* _Extrait fourni_:
◆ ◆ ◆

J'ai jugé la question dans les conditions où elle se présentait.

J'ai vu des membres du corps enseignant, des fonctionnaires de l'Etat qui doivent être calmes, se livrer à des études paisibles, je les ai vu, s'associer et se coaliser pour faire du bruit et mettre en pratique cette maxime de l'Evangile : « Frappez et l'on vous ouvrira.»

Ils ont pensé qu'ils devaient se réunir et qu'en faisant de l'agitation, ils pourraient obtenir plus vite une amélioration de position.

J'ai cru qu'il n'était pas digne du gouvernement d'admettre cette position.

L'honorable M. Van Humbeeck veut bien reconnaître que, sous ce rapport, je n'ai pas mal fait en ne permettant pas un meeting.

Mais le gouvernement, messieurs, est-il donc l'ennemi de tout ce qui concerne l'instruction publique ? On pourrait le croire, en entendant d'honorables membres ; cependant, nous ne laissons échapper aucune occasion possible d'améliorer la position de nos instituteurs.

Depuis 14 ans que j'ai l'honneur de siéger à la Chambre, j'ai souvent réclamé des augmentations, et j'ai souvent appuyé de ma parole des demandes de crédits pour améliorer la position des instituteurs en général et celle des régents des écoles moyennes ; je ne puis donc être suspecté d'indifférence envers eux.

Mais, dit-on, les régents des écoles moyennes ne pourront désormais plus s'occuper de leurs intérêts.

La lettre que j'ai écrite, messieurs, s'explique par elle-même ; elle s'explique par la mesure que les régents avaient cru devoir prendre, mesure de violence que je ne pouvais admettre. C'est en présence de cette mesure que je leur ai fait défense de s'immiscer dans ce qui a rapport à l'augmentation des traitements. Mais avant cette époque et depuis il m'arrivait et il m'arrive encore des pétitions par la voie hiérarchique et écrites dans le même but. Je les reçois avec la plus grande bienveillance, je les examine, et je les prendrai, s'il y a lieu, en considération lorsqu'il s'agira d'augmenter les traitements des fonctionnaires.

A une autre époque, je le sais, on a défendu aux régents des écoles moyennes de s'adresser à la Chambre et on leur a dit qu'ils devaient faire passer leurs demandes par la voie hiérarchique.

Je le déclare, si une pétition avait été simplement déposée sur le bureau de la Chambre, je n'aurais peut-être pas écrit ma circulaire. Mais j'ai voulu réprimer l'esprit d'agitation et d'indiscipline qui veut par des moyens illégaux exercer une pression sur la Chambre et sur le gouvernement.

M. Van Humbeeck. - Vous avez raison.

M. le ministre de l'intérieur (M. A. Vandenpeereboom). - Cette pression, je ne la subirai pas, et je ne veux pas que vous la subissiez ; je veux que chacun reste dans les limites de ses droits.

M. Allard. - Vous avez bien fait.


M. Hymans. - Messieurs, je prends la parole pour demander au gouvernement s'il a reçu des renseignements sur une scandaleuse violation de la liberté des cultes qui a été commise à Malines.

Les faits dont il s'agit sont beaucoup plus graves que ce qui en a été dit dans les journaux.

◆ ◆ ◆

* _Consignes_:
1) Extrayez du débat parlementaire, sans rien y changer, tout le passage allant de « J'ai cru qu'il » jusqu'à « de leurs intérêts. ».
2) Répondez aux questions suivantes d'après le débat parlementaire.
(a) Depuis combien d'années l'orateur qui ouvre le débat dit-il siéger à la Chambre ?
(b) Quelle maxime de l'Évangile est citée ?
(c) Dans quelle ville M. Hymans situe-t-il la violation de la liberté des cultes ?
3) Donnez la suite du débat parlementaire à partir de sa dernière phrase.
Les données qui suivent constituent un ensemble distinct du débat parlementaire.

◆ ◆ ◆

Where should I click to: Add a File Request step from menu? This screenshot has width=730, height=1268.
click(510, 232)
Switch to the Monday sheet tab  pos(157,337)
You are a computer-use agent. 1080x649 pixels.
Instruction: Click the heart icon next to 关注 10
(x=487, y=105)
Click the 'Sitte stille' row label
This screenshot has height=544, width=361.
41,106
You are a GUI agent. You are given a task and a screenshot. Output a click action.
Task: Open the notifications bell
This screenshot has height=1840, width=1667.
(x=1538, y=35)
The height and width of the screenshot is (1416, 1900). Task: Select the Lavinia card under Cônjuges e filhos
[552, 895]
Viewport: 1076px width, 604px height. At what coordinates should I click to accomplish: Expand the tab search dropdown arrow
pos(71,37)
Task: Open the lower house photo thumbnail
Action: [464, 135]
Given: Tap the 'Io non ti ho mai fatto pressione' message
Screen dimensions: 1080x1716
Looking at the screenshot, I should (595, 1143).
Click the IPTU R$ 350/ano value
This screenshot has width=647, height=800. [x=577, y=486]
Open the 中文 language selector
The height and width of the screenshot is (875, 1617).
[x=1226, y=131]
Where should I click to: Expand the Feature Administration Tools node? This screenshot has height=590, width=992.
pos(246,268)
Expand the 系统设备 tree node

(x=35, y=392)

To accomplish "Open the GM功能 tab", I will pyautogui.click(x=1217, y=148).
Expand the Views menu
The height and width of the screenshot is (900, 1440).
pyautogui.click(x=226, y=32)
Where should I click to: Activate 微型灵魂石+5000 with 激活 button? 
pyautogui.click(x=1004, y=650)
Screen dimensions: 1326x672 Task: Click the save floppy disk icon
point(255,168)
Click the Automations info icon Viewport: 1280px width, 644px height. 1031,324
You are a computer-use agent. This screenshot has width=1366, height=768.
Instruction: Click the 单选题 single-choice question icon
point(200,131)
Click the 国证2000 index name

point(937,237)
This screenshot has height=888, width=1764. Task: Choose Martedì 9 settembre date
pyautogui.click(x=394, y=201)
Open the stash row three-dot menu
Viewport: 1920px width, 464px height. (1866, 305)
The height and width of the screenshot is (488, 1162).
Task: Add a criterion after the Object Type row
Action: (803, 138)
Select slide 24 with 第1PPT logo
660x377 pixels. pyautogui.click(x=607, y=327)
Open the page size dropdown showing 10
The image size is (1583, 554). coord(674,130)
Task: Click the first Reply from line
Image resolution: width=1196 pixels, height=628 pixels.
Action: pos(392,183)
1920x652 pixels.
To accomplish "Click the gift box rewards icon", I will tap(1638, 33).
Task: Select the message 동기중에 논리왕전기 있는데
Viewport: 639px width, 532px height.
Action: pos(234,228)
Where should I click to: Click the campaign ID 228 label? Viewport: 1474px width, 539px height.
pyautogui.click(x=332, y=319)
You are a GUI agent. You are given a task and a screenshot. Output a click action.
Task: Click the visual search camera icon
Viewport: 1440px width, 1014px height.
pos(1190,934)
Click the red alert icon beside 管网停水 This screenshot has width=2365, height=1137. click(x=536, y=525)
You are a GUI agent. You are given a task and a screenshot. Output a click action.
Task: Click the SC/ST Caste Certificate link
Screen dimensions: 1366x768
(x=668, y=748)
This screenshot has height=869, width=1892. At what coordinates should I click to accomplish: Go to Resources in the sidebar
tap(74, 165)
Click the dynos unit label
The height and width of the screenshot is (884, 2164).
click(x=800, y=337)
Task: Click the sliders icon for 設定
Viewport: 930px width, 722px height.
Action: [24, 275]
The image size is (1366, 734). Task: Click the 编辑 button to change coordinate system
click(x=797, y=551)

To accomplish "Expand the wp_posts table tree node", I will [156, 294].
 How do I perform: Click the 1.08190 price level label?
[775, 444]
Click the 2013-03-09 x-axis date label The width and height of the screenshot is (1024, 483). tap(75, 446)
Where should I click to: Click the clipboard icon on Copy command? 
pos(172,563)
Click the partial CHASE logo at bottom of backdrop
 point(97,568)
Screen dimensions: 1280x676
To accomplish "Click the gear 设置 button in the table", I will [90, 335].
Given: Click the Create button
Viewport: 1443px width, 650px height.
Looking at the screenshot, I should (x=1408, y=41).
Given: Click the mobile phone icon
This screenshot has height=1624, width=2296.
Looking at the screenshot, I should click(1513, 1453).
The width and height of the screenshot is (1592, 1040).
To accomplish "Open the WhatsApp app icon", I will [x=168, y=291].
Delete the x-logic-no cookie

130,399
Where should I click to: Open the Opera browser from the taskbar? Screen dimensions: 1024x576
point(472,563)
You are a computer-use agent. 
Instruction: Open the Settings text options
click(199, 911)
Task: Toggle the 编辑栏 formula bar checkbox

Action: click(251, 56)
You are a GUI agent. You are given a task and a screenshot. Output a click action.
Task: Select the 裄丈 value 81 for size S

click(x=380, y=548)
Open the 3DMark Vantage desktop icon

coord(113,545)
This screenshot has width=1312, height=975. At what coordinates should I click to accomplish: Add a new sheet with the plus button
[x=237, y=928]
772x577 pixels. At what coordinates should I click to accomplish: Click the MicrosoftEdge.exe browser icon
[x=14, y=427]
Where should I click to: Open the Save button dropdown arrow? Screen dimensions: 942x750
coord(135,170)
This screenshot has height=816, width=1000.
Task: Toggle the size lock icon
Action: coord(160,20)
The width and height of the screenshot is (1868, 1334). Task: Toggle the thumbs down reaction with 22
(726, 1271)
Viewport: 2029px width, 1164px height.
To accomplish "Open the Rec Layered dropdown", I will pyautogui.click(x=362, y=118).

◆ ◆ ◆

* _Réponses_:
1)
J'ai cru qu'il n'était pas digne du gouvernement d'admettre cette position.

L'honorable M. Van Humbeeck veut bien reconnaître que, sous ce rapport, je n'ai pas mal fait en ne permettant pas un meeting.

Mais le gouvernement, messieurs, est-il donc l'ennemi de tout ce qui concerne l'instruction publique ? On pourrait le croire, en entendant d'honorables membres ; cependant, nous ne laissons échapper aucune occasion possible d'améliorer la position de nos instituteurs.

Depuis 14 ans que j'ai l'honneur de siéger à la Chambre, j'ai souvent réclamé des augmentations, et j'ai souvent appuyé de ma parole des demandes de crédits pour améliorer la position des instituteurs en général et celle des régents des écoles moyennes ; je ne puis donc être suspecté d'indifférence envers eux.

Mais, dit-on, les régents des écoles moyennes ne pourront désormais plus s'occuper de leurs intérêts.

2)
(a) Depuis 14 ans.
(b) « Frappez et l'on vous ouvrira. »
(c) À Malines.

3)
Voici le récit qui m'a été fait de cet incident déplorable par des témoins oculaires. J'ai écrit sous leur dictée ce que je vais vous dire.

Mercredi dernier, un protestant appartenant à une famille des plus honorables, capitaine de la garde civique, devait être enterré à Malines. C'était le lendemain du mardi gras ; les fabriques chômaient.

L'enterrement d'un officier, auquel on rendait les honneurs dus à son grade, était un spectacle, et des groupes visiblement se formèrent devant la maison mortuaire.

Puis, un millier d'individus, conduits par un espèce de tambour-major, encore coiffé d'un chapeau de carnaval, s'organisèrent en cortège et escortèrent la dépouille mortelle, avec des huées et des chansons, depuis la maison jusqu'au temple.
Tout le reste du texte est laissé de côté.